▸ INPUT RECORDS
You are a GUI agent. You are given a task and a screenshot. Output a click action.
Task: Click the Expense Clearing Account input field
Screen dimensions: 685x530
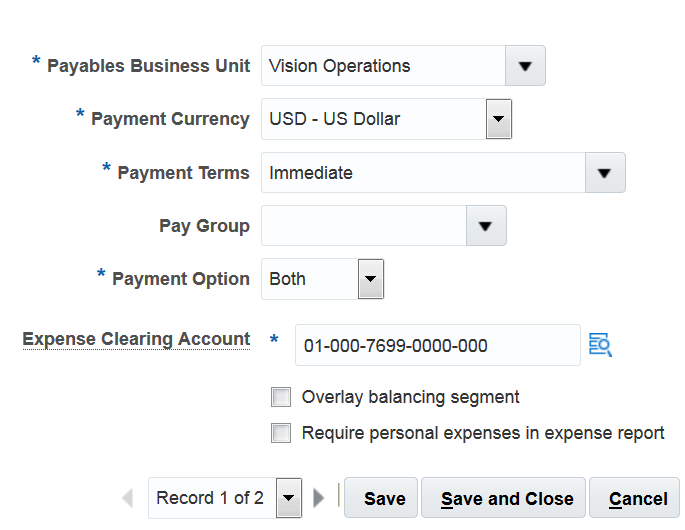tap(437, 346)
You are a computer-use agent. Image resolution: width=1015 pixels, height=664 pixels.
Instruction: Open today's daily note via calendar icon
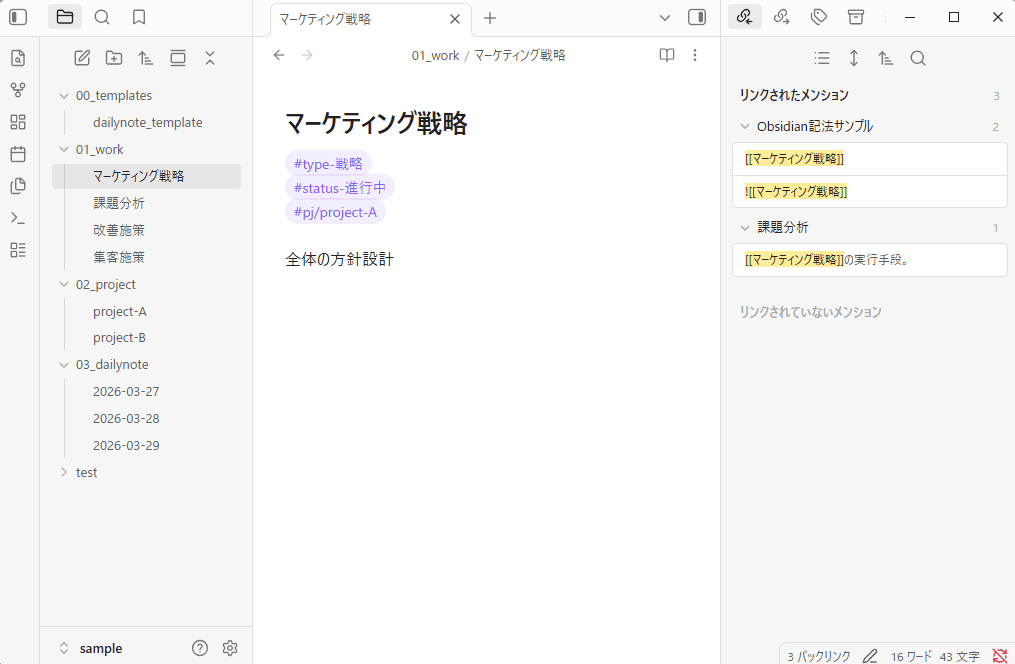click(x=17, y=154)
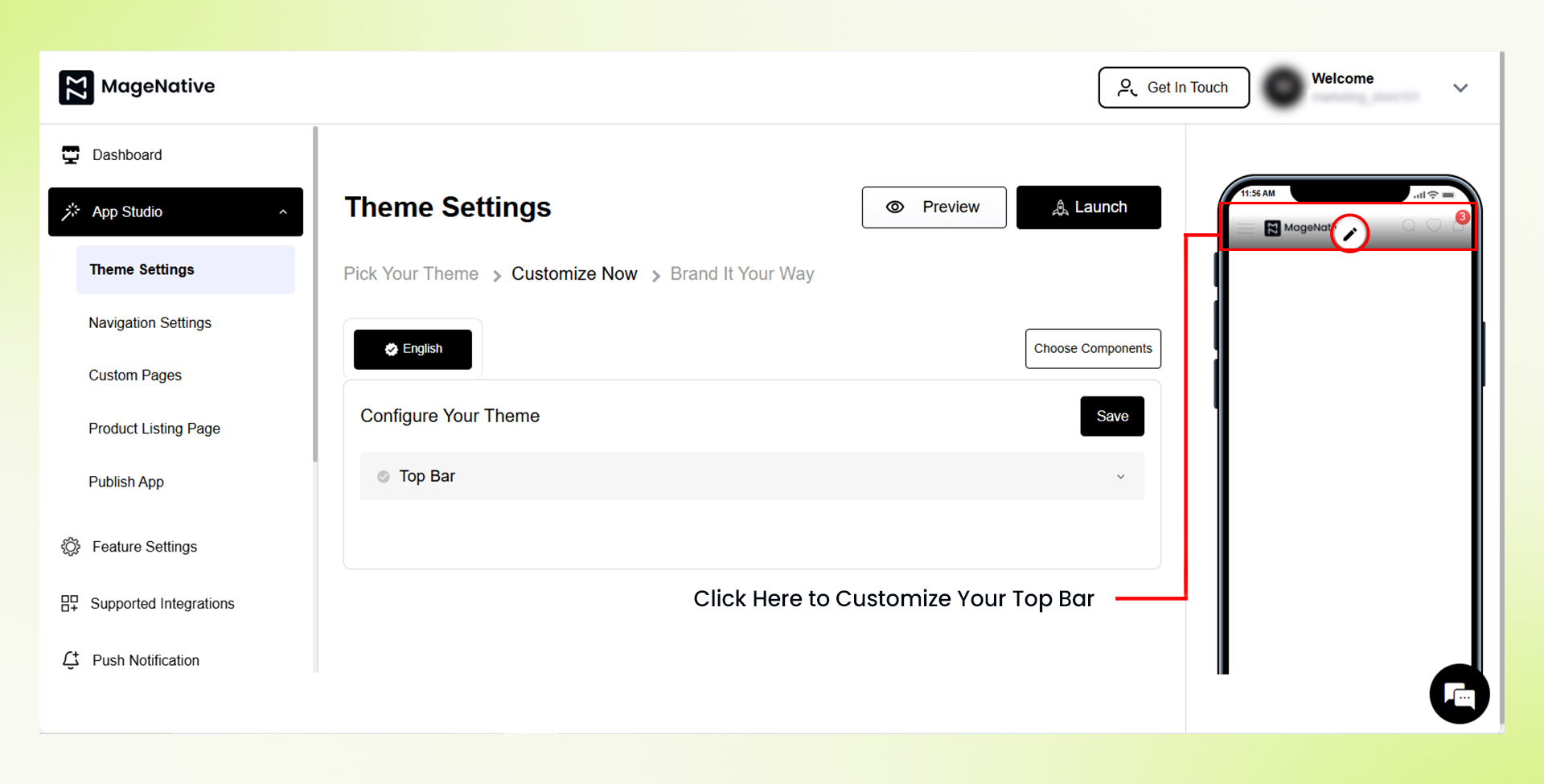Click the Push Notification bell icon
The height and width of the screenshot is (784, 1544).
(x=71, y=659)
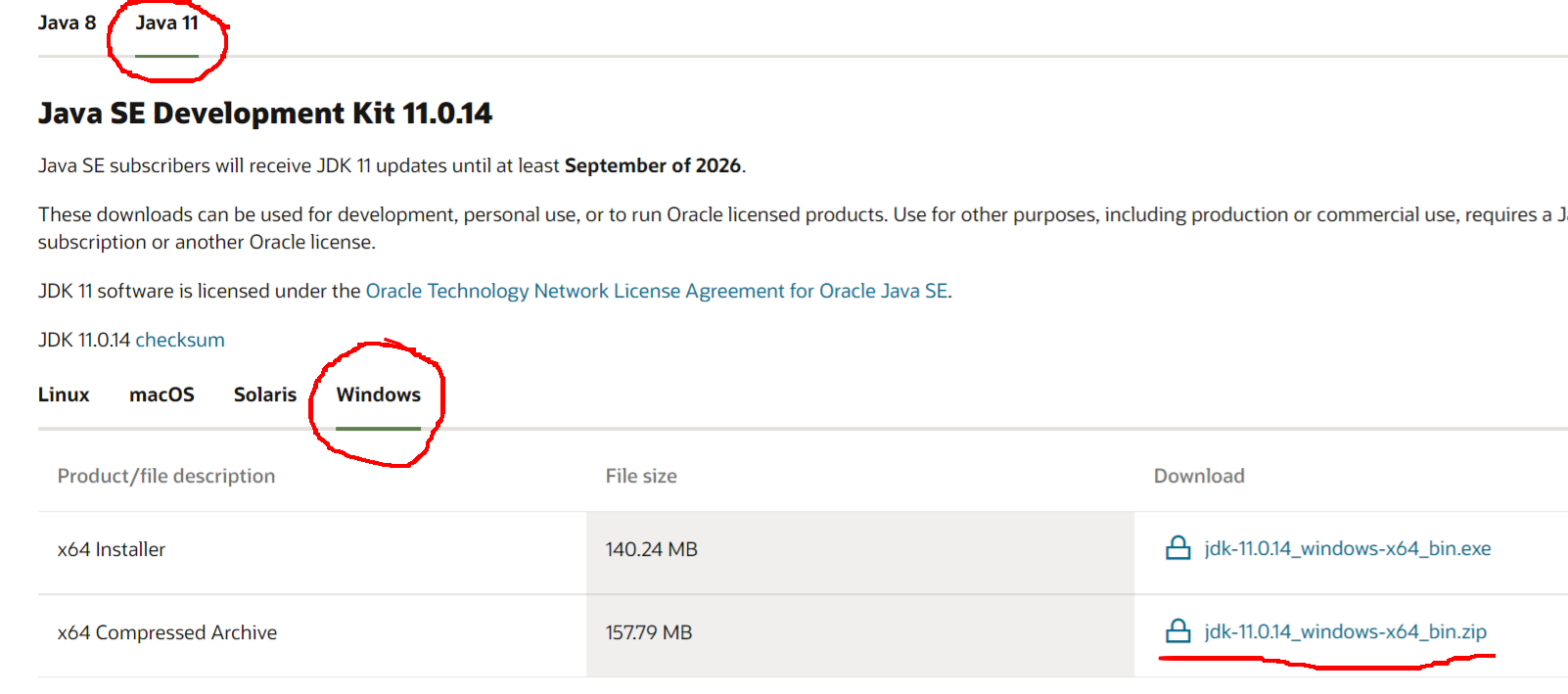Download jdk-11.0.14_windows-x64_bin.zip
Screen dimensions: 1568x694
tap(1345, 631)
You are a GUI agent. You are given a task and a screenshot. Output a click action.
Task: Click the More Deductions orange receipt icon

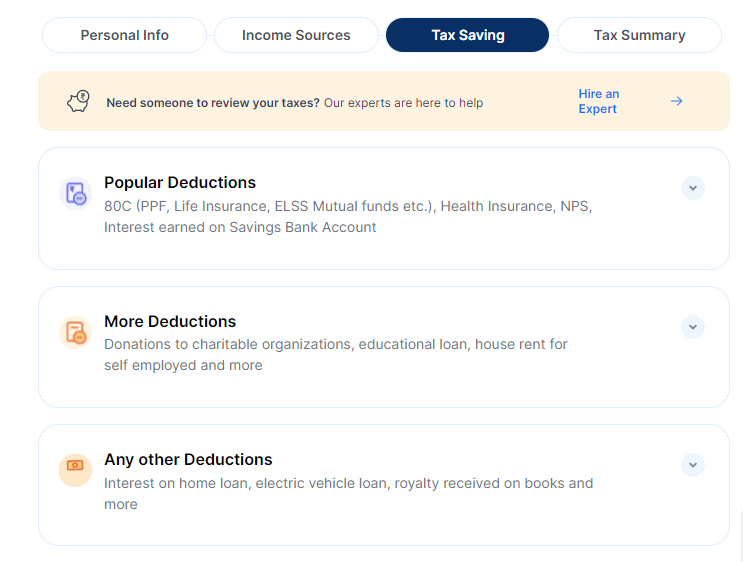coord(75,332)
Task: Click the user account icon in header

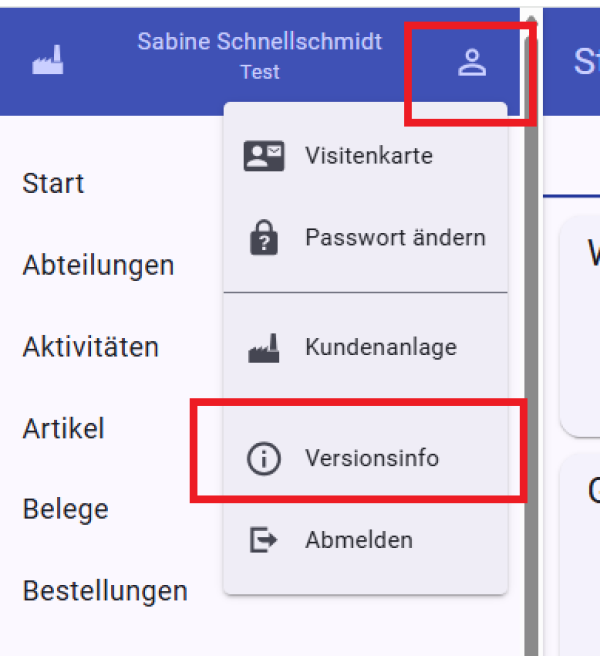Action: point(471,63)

▸ DESCRIPTION OF THE TASK
Please copy the listing above word for word, leaving out the pictures.

▸ EXERCISE ANSWER
You are a GUI agent. You are given a task and a screenshot. Output a click action.
Task: Click the Expense Clearing Account input field
Screen dimensions: 685x530
tap(437, 346)
You are a computer-use agent. Image resolution: width=1015 pixels, height=664 pixels.
Instruction: Open today's daily note via calendar icon
click(x=17, y=154)
Click the Push Notification bell icon
The height and width of the screenshot is (784, 1544).
(x=71, y=659)
Download jdk-11.0.14_windows-x64_bin.zip
Screen dimensions: 1568x694
tap(1345, 631)
You are a GUI agent. You are given a task and a screenshot. Output a click action.
Task: Click the More Deductions orange receipt icon

coord(75,332)
Task: Click the user account icon in header

Action: point(471,63)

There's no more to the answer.